US 12,445,477 B2
Apparatus for inferring cyberattack path based on attention, and apparatus and method for training intelligent attack path prediction model
Ki-Jong Koo, Daejeon (KR); Dae-Sung Moon, Daejeon (KR); Joo-Young Lee, Daejeon (KR); Ik-Kyun Kim, Daejeon (KR); and Kyung-Min Park, Daejeon (KR)
Assigned to Electronics and Telecommunications Research Institute, Daejeon (KR)
Filed by ELECTRONICS AND TELECOMMUNICATIONS RESEARCH INSTITUTE, Daejeon (KR)
Filed on Aug. 5, 2022, as Appl. No. 17/882,090.
Claims priority of application No. 10-2021-0104942 (KR), filed on Aug. 10, 2021.
Prior Publication US 2023/0047450 A1, Feb. 16, 2023
Int. Cl. H04L 9/40 (2022.01); G06N 3/08 (2023.01)

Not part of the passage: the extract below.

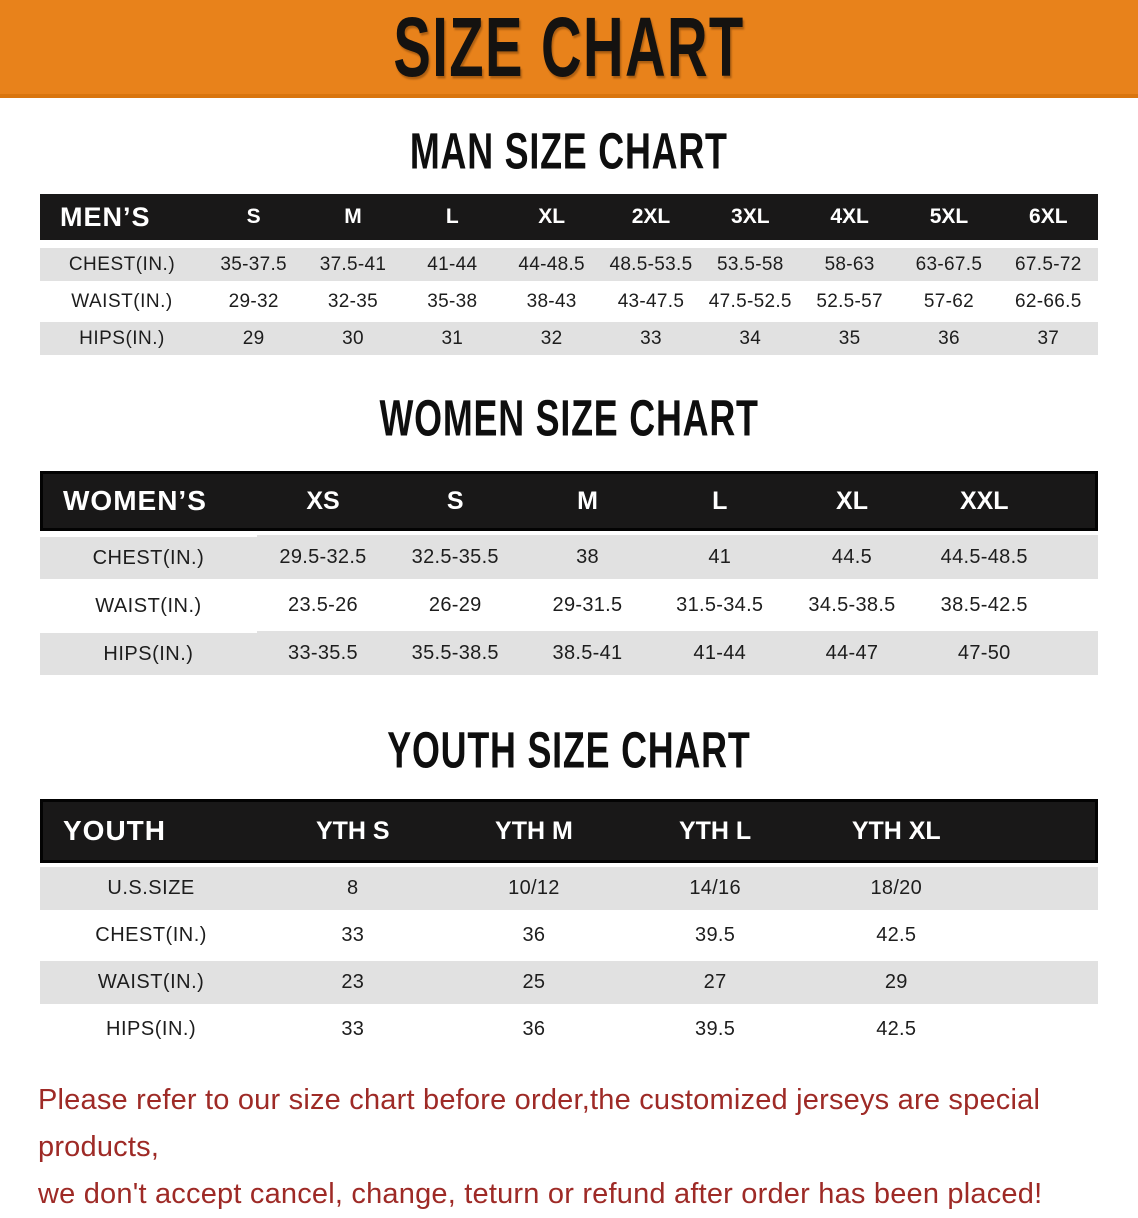 The image size is (1138, 1218). Describe the element at coordinates (720, 603) in the screenshot. I see `measurement-value-cell: 31.5-34.5` at that location.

CPC H04L 63/1433 (2013.01) [G06N 3/08 (2013.01)] 18 Claims
OG exemplary drawing
 
1. An apparatus for training an intelligent attack path prediction model, comprising:
memory in which at least one program is recorded; and
a processor for executing the program,
wherein the program performs generating and collecting a virtual network topology and host asset information required for predicting cyberattack vulnerabilities in a computer network system;
extracting at least one of global feature data and specific feature data from the collected network topology and host asset information; and
training a neural network model for predicting attack vulnerabilities in the network system by using at least one of the extracted global feature data and specific feature data as training data,
wherein the extracting at least one of the global feature data and the specific feature data includes
reading a CVE (Common Vulnerabilities and Exposures) file, generated by reflecting a vulnerability level of a software component, and generating asset dictionaries for encoding intelligent attack graph learning data;
extracting feature data required for model training from preconstructed intelligent attack graph learning data;
generating global feature data for each topology to be used for model training; and
generating positive attack path data and negative attack path data with which the intelligent attack path prediction model is to be trained,
wherein the asset dictionaries include a service dictionary, a port dictionary, and a product dictionary, and
wherein generating the global feature data for each topology to be used for model training includes
forming a service vector, a port vector, and a product vector;
forming N channels corresponding to a number of hosts;
assigning a service, a port, and a product, among software components, read from a service list to dimensions of respective vectors;
concatenating an OS (Operating System), service, product, and port vectors in an order in which the OS (Operating System), service, product, and port vectors are listed so as to form a matrix for each host; and
concatenating the N channels so as to form a tensor.